Thaïlande et Japon : quand le design rencontre l'intelligence artificielle et l'intimité

La Thaïlande joue une partie encore plus agressive sur le front technologique. KBTG — le bras technologique de l'un des principaux groupes bancaires du pays — a lancé une plateforme qui intègre design et intelligence artificielle avec l'objectif déclaré de transformer l'organisation interne. Il ne s'agit pas d'un outil de productivité générique : c'est une tentative d'appliquer la logique projective aux processus décisionnels des entreprises, en utilisant l'IA comme amplificateur. C'est un modèle qui pourrait se diffuser rapidement dans des marchés où la pression à la transformation numérique est très élevée et la tolérance à l'expérimentation est plus grande qu'en Occident.
Le Japon, enfin, offre la note la plus inattendue. Dans un pays qui a toujours cultivé la culture de l'objet quotidien comme forme d'art mineur, le design des journaux personnels est devenu un phénomène de masse aux implications commerciales concrètes. Le soin avec lequel sont conçus carnets, agendas et cahiers — matériaux, reliures, grammage du papier, systèmes de fermeture — reflète une demande de qualité perçue qui va bien au-delà de la fonction. C'est le marché qui dit, une fois encore, que les gens sont prêts à payer pour des objets pensés avec intention.
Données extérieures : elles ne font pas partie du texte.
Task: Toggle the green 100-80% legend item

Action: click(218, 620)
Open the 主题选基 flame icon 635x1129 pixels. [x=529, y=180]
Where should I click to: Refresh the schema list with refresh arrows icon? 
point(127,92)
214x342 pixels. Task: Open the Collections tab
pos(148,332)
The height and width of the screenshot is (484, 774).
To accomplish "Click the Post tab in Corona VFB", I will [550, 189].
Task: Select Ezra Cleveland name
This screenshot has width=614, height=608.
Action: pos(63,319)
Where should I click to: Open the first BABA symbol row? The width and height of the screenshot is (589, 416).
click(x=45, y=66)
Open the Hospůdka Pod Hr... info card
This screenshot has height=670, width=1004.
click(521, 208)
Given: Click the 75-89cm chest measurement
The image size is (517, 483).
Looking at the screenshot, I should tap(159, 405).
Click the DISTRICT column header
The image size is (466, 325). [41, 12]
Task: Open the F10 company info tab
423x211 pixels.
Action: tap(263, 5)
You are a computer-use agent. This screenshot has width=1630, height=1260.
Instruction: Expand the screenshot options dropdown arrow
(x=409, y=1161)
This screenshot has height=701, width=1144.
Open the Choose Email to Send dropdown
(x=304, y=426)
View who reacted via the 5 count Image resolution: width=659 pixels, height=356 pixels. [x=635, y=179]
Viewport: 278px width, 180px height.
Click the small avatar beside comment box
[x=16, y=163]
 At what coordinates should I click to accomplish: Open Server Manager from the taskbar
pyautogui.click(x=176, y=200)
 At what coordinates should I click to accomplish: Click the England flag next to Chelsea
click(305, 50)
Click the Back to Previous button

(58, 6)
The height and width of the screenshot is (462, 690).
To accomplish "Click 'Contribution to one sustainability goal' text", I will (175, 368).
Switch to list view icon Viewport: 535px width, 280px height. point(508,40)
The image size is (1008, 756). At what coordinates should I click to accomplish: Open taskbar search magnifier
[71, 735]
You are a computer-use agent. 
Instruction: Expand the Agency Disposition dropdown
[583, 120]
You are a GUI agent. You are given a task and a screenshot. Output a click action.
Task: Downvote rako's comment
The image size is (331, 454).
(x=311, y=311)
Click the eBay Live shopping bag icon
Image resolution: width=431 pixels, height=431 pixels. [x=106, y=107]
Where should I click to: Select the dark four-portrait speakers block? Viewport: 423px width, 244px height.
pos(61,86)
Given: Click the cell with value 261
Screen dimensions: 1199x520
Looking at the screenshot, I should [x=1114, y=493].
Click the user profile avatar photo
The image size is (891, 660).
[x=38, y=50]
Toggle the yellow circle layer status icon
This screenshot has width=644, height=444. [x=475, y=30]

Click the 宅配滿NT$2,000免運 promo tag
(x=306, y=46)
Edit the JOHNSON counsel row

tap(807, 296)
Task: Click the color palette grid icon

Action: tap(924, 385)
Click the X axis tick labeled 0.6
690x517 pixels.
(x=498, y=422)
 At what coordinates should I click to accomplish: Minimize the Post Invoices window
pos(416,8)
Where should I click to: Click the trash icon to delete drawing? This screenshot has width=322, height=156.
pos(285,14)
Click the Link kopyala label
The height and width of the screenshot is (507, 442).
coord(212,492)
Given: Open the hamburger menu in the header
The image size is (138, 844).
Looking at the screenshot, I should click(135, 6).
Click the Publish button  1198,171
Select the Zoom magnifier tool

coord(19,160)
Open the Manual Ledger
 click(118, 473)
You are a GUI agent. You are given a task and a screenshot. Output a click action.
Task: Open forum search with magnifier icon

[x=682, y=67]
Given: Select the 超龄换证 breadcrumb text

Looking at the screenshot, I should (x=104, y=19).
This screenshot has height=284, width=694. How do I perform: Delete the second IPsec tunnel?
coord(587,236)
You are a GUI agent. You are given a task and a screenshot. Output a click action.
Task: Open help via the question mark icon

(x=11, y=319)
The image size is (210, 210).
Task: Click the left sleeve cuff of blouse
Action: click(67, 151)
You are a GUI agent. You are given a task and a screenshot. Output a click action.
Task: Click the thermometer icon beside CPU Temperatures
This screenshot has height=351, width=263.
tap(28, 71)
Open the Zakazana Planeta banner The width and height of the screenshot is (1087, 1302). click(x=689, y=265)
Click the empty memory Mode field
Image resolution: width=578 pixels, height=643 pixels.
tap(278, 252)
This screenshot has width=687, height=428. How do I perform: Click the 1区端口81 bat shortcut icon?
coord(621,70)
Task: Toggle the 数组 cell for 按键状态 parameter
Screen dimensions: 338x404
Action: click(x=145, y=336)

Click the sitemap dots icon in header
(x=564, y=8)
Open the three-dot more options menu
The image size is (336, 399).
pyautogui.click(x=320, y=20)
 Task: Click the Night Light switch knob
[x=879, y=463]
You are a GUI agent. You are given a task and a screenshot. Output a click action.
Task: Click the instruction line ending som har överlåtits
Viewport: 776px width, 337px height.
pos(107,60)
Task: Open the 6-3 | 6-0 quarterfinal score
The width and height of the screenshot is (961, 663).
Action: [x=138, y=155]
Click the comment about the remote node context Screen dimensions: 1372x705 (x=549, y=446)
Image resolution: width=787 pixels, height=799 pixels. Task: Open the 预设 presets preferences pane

Le fil conducteur qui traverse ces scénarios géographiquement éloignés est unique : le design est en train de devenir une variable compétitive non délégable. Les entreprises qui le traitent comme un coût de finition continueront de perdre du terrain face à celles qui l'intègrent comme discipline stratégique dès la première phase de développement. Selon les projections du Global Design Economy Report, d'ici 2028 les marchés asiatiques représenteront plus de 41 % des dépenses mondiales en services de design, dépassant pour la première fois le bloc européen.